··· Source document ···

Galantamine increases excitability of CA1 hippocampal pyramidal neurons

Galantamine is a third generation cholinesterase inhibitor and an allosteric potentiating ligand of nicotinic acetylcholine receptors. It enhances learning in aging rabbits and alleviates cognitive deficits observed in patients with Alzheimer's disease. We examined galantamine's effect on CA1 neurons from hippocampal slices of young and aging rabbits using current-clamp, intracellular recording techniques. Galantamine (10-200 microM) dose-dependently reduced the postburst afterhyperpolarization and the spike-frequency accommodation of CA1 neurons from both young and aging animals. These reductions were partially, but significantly, reversed by the addition of the muscarinic receptor antagonist, atropine (1 microM), to the perfusate. In contrast, the nicotinic acetylcholine receptor antagonist, alpha-bungarotoxin (10 nM), had no effect; i.e. alpha-bungarotoxin did not reverse the afterhyperpolarization and accommodation reductions. The allosteric potentiating ligand effect was examined by stimulating the Schaffer collateral and measuring the excitatory postsynaptic potentials for 30 min during bath application of galantamine. Galantamine (200 microM) significantly enhanced the excitatory postsynaptic potential amplitude and area over time. These effects were blocked by 10 nM alpha-bungarotoxin, supporting a role for galantamine as an allosteric potentiating ligand. We did not observe a facilitation of the excitatory postsynaptic potentials with 1 microM galantamine. However, when the excitatory postsynaptic potential was pharmacologically isolated by adding 10 microM gabazine (GABA(A) receptor antagonist) to the perfusate, 1 microM galantamine potentiated the subthreshold excitatory postsynaptic potentials into action potentials. We propose that the learning enhancement observed in aging animals and the alleviation of cognitive deficits associated with Alzheimer's disease after galantamine treatment may in part be due to the enhanced function of both nicotinic and muscarinic excitatory transmission on hippocampal pyramidal neurons.

···

• **Assigned task**: In the galantamine abstract, what blocked galantamine's enhancement of excitatory postsynaptic potential amplitude and area? These items come from a separate source.

··· Records provided ···

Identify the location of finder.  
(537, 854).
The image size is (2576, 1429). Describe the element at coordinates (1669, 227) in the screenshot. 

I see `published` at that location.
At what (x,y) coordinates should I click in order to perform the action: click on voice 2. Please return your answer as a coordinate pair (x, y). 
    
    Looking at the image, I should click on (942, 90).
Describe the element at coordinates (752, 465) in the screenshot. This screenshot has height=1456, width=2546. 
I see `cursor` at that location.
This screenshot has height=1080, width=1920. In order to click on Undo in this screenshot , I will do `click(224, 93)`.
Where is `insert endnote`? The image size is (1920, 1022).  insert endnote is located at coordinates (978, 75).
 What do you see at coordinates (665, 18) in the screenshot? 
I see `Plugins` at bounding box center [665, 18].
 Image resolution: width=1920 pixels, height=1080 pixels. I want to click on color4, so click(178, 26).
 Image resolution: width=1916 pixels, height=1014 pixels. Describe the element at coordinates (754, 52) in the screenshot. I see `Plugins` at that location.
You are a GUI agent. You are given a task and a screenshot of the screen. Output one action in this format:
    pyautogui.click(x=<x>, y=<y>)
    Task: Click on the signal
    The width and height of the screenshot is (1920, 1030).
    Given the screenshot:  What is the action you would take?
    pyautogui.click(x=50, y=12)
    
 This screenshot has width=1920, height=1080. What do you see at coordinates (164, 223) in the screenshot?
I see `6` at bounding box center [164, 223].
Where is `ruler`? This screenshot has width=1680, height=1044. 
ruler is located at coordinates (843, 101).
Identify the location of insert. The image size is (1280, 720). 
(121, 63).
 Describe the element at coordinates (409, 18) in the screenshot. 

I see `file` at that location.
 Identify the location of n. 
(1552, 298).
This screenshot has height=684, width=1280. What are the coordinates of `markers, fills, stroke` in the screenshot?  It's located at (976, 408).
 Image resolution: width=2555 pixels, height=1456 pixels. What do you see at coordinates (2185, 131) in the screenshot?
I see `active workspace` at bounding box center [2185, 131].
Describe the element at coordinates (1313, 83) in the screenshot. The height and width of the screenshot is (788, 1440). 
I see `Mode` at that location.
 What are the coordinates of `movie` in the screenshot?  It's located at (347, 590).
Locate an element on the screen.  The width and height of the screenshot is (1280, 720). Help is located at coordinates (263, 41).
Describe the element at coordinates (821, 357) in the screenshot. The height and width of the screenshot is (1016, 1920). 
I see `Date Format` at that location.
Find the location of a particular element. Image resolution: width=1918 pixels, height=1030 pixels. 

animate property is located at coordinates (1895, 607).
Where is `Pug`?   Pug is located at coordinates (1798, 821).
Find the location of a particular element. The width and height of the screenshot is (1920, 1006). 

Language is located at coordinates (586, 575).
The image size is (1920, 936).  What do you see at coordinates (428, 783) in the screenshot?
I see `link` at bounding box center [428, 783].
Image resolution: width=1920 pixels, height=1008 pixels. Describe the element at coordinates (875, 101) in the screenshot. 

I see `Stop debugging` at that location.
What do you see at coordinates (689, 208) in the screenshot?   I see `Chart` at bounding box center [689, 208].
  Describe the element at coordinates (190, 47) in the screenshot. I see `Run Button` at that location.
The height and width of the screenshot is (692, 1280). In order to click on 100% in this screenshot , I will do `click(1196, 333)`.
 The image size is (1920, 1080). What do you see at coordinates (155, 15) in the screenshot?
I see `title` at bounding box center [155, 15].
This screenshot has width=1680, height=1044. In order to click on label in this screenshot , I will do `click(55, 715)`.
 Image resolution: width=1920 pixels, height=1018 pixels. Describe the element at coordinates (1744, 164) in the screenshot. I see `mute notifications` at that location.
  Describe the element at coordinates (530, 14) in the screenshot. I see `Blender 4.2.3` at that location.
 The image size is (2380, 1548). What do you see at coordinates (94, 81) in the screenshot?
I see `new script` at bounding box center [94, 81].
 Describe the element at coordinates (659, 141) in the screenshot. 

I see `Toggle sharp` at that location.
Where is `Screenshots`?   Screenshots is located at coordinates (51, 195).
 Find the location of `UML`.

···

• **Answer section**: 10 nM alpha-bungarotoxin